On Fri, May 28, 2010 at 12:44, Uri Guttman <[email protected]> wrote:
>>>>>> "CO" == Chas Owens <[email protected]> writes:
>
> CO> On Fri, May 28, 2010 at 01:05, Uri Guttman <[email protected]> wrote:
> CO> snip
> >> $foo = $string =~ /^([^-])+-/ ? $1 : '' ;
> >>
> >> that will grab something from the start to the first - and grab it. if
> >> it matched it will assign it to $foo, otherwise assign ''. (and '' is
> >> called the null string, not null. perl has no null things unlike
> >> databases).
> CO> snip
>
> CO> This seems like an overcomplicated regex to me, what is the benefit of
> CO> doing this over
>
> CO> my ($foo) = $string =~ /(.*?)-/; # $foo will be undef if there is
> CO> no match
>
> the negated char class is usually faster than most similar methods. i
> just like it as it says what i really want - a string without any - chars.

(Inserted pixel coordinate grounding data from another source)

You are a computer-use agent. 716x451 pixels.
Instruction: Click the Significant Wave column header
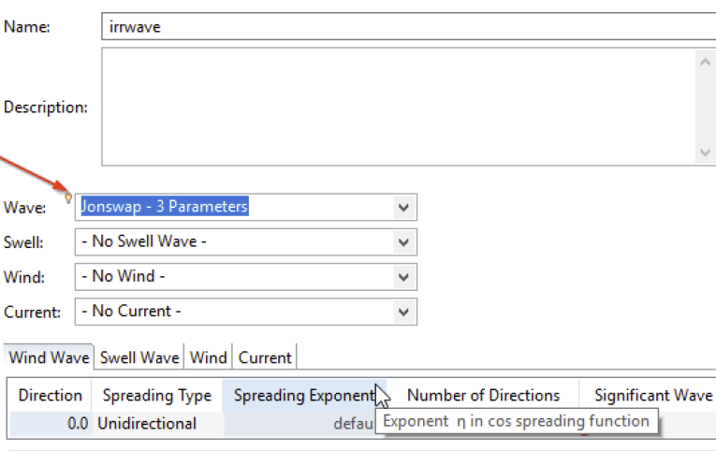652,395
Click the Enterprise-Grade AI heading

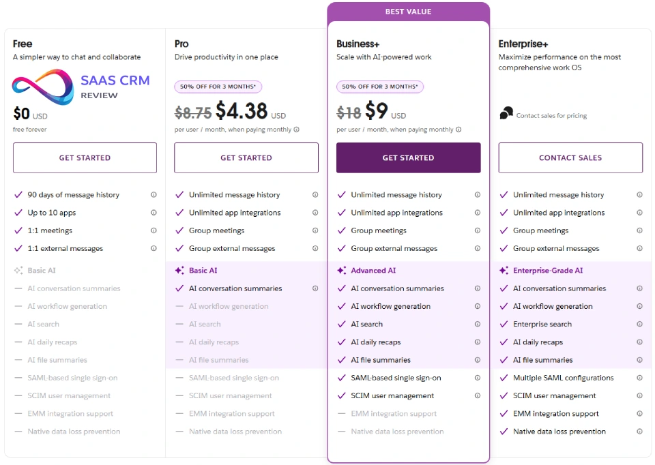click(548, 271)
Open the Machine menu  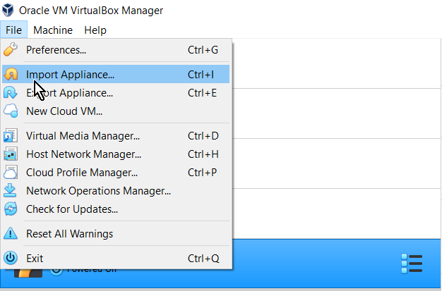point(53,30)
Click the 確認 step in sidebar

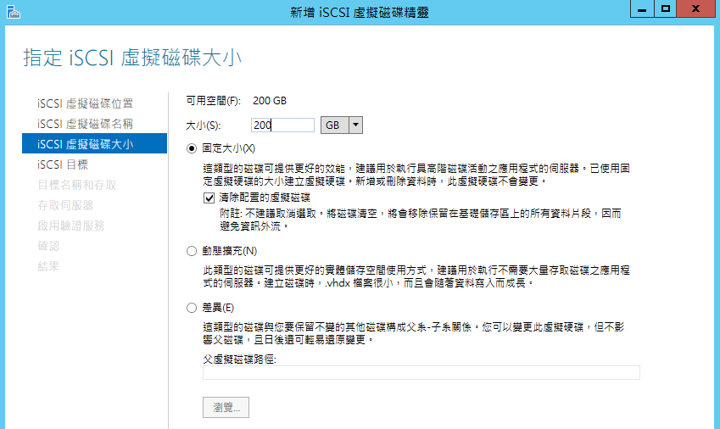[49, 246]
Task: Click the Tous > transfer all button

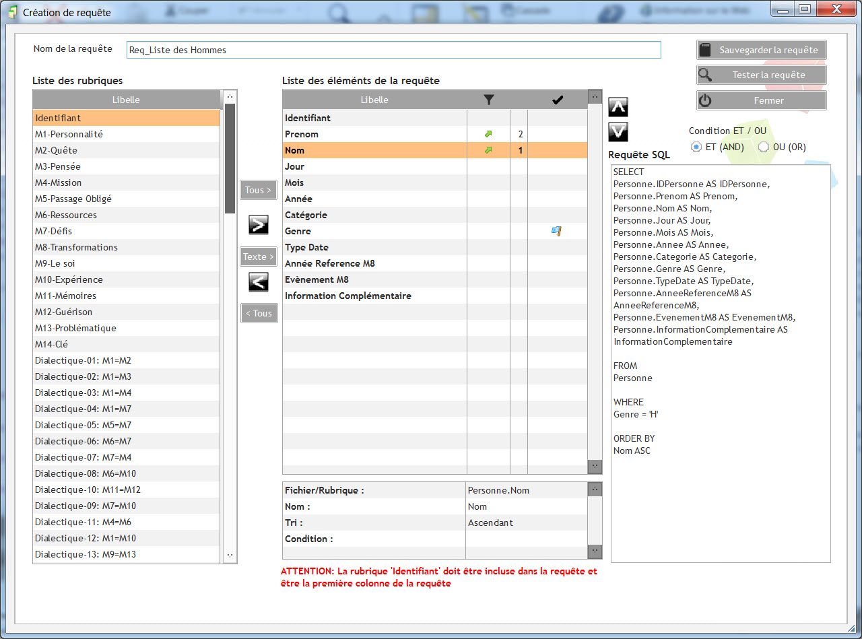Action: tap(259, 190)
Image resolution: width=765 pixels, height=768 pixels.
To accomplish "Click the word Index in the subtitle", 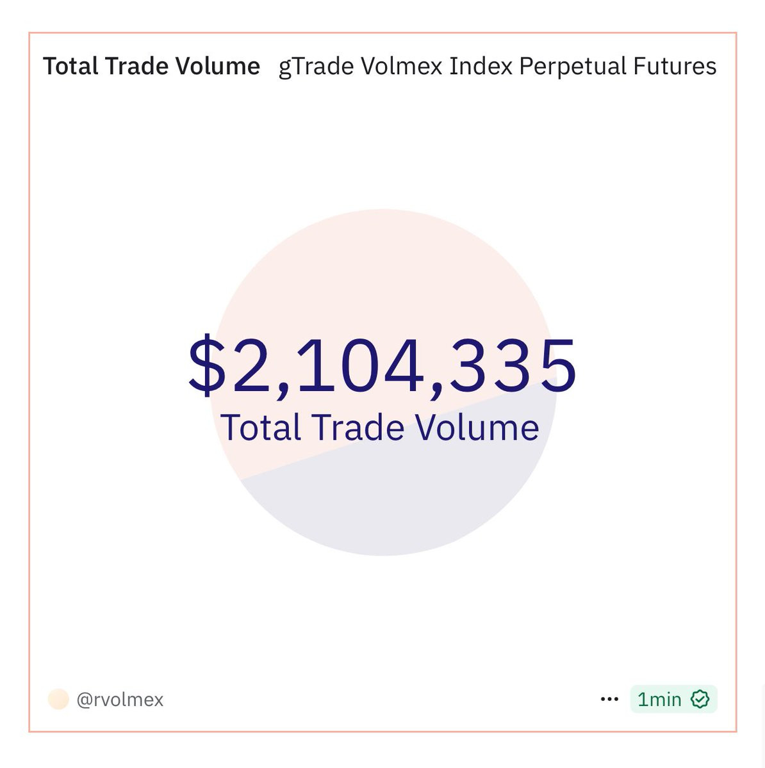I will click(481, 67).
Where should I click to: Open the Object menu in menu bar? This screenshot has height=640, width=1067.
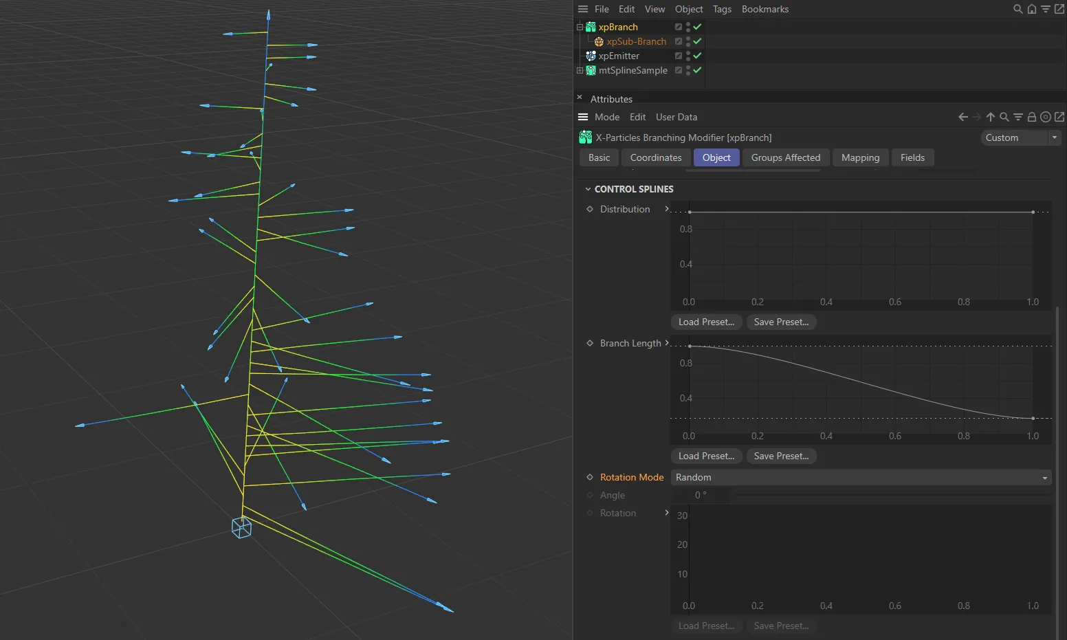point(689,9)
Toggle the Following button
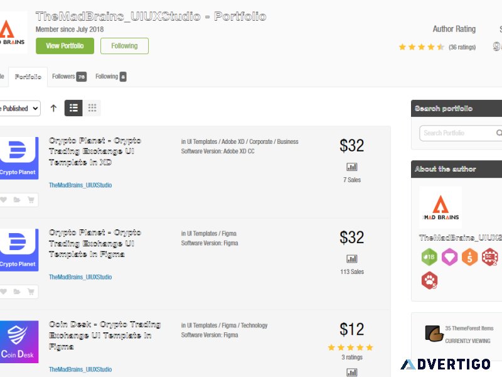This screenshot has width=502, height=377. [x=124, y=46]
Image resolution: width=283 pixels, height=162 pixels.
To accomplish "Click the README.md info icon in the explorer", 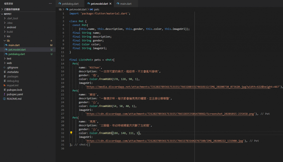I will point(4,99).
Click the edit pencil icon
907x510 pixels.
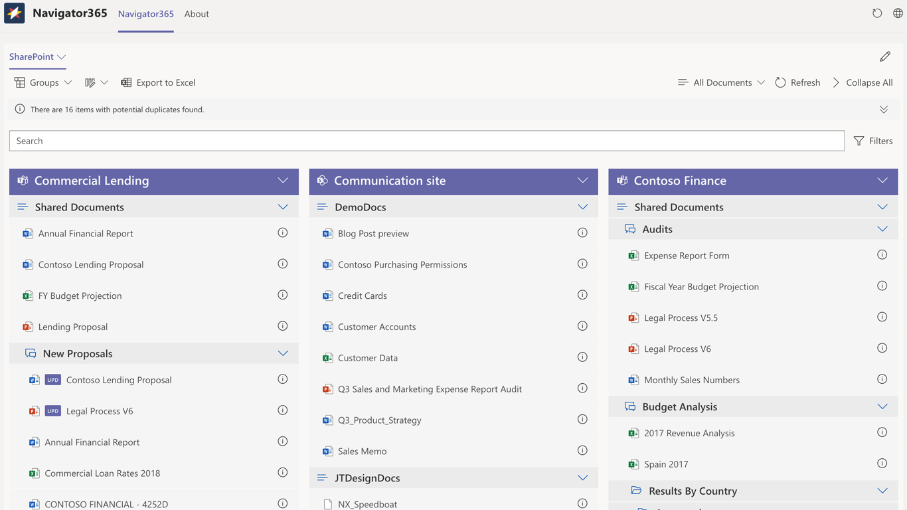pos(885,57)
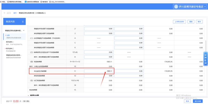Select 附列资料二 in the report list
Viewport: 208px width, 104px height.
[10, 48]
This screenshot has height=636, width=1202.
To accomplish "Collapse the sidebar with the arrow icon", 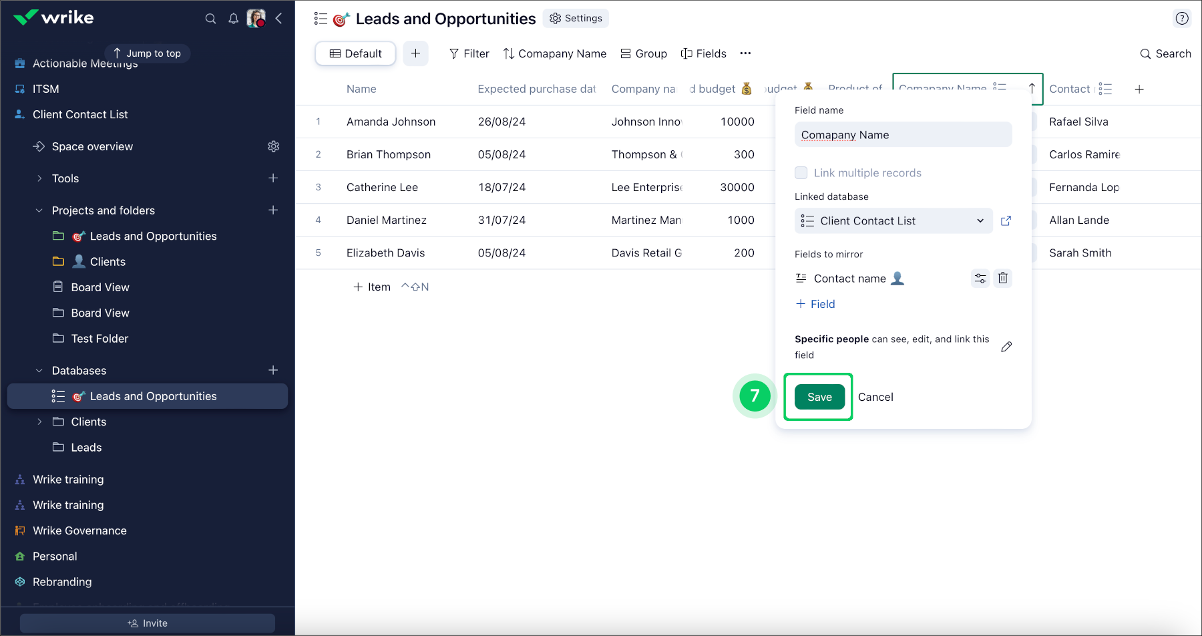I will (279, 19).

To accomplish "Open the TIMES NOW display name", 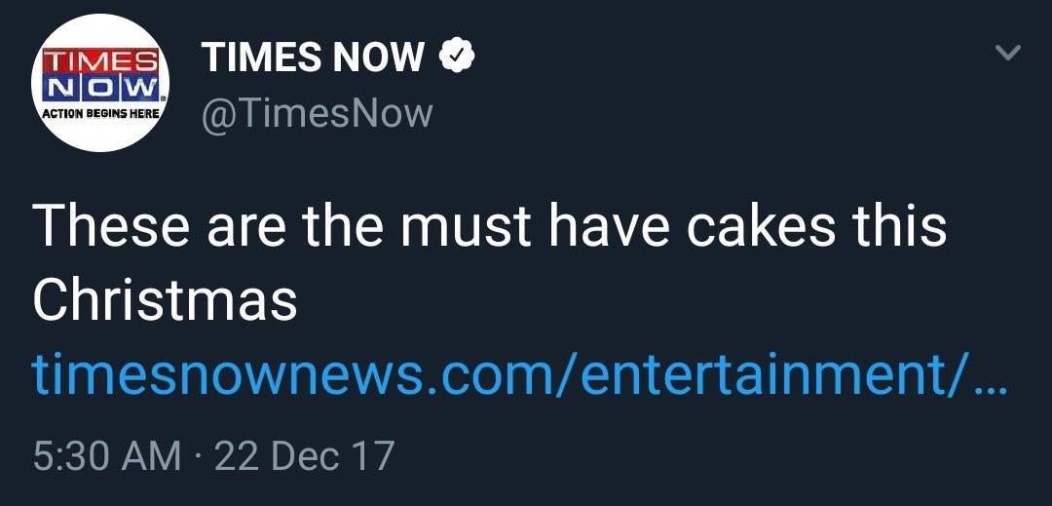I will tap(313, 59).
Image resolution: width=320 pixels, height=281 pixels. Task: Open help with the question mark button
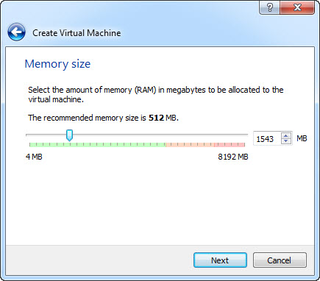(269, 7)
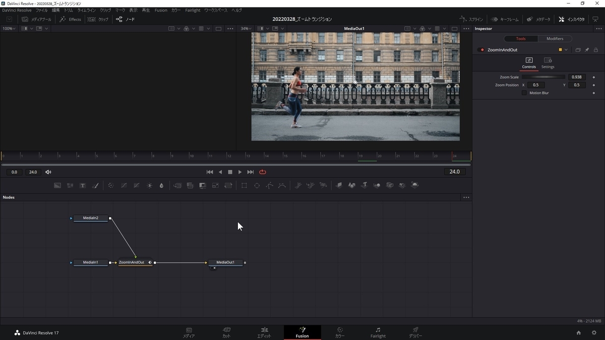Open the Effects panel button
Screen dimensions: 605x340
pyautogui.click(x=70, y=19)
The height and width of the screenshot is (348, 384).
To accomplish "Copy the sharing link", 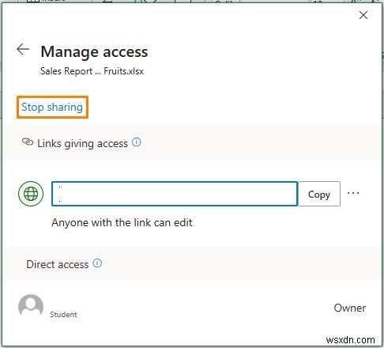I will point(319,194).
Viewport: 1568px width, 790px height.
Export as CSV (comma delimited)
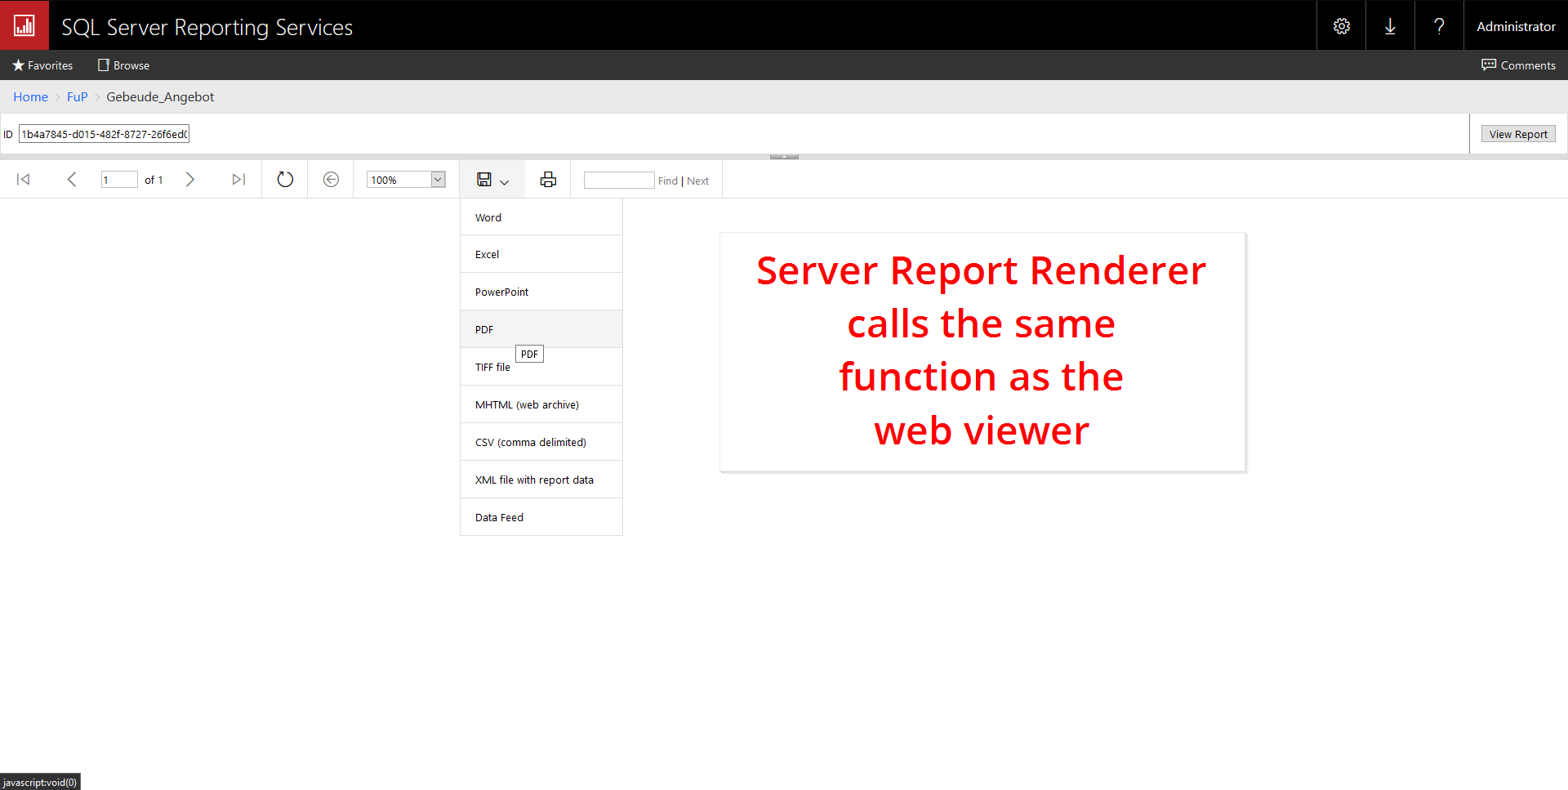coord(530,442)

> also anchoring helps too in saying this string must be at the beginning
> (he wants the first field).
Really? I have never found it so. Could you explain what is wrong
with my benchmark (I get similar results on 5.12)?
Perl version 5.008008
anchored_nongreedy => foo
charclass => foo
nongreedy => foo
foo:
Rate charclass anchored_nongreedy nongreedy
charclass 748127/s -- -5% -7%
anchored_nongreedy 783752/s 5% -- -3%
nongreedy 805306/s 8% 3% --
foo-:
Rate charclass anchored_nongreedy nongreedy
charclass 750868/s -- -3% -10%
anchored_nongreedy 778073/s 4% -- -6%
nongreedy 829906/s 11% 7% --
xxxx:
Rate charclass anchored_nongreedy nongreedy
charclass 753628/s -- -4% -8%
anchored_nongreedy 783752/s 4% -- -5%
nongreedy 822940/s 9% 5% --
xxx-:
Rate charclass anchored_nongreedy nongreedy
charclass 759211/s -- -2% -7%
anchored_nongreedy 778073/s 2% -- -4%
nongreedy 813440/s 7% 5% --
#!/usr/bin/perl
use strict;
use warnings;
use Benchmark;
print "Perl version $]\n";
my $s = "foo-";
my %subs = (
nongreedy => sub {
my ($x) = $s =~ /(.*?)-/;
return $x;
},
anchored_nongreedy => sub {
my ($x) = $s =~ /^(.+?)-/;
return $x;
},
charclass => sub {
my ($x) = $s =~ /^([^-]+)-/;
return $x;
},
);
for my $k (keys %subs) {
print "$k => ", $subs{$k}(), "\n";
}
for $s ( "foo", "foo-", "x" x 10_000, ("x" x 10_000) . "-") {
print "\n", substr($s, -4, 4), ":\n";
Benchmark::cmpthese -1, \%subs;
}
--
Chas. Owens
wonkden.net
The most important skill a programmer can have is the ability to read.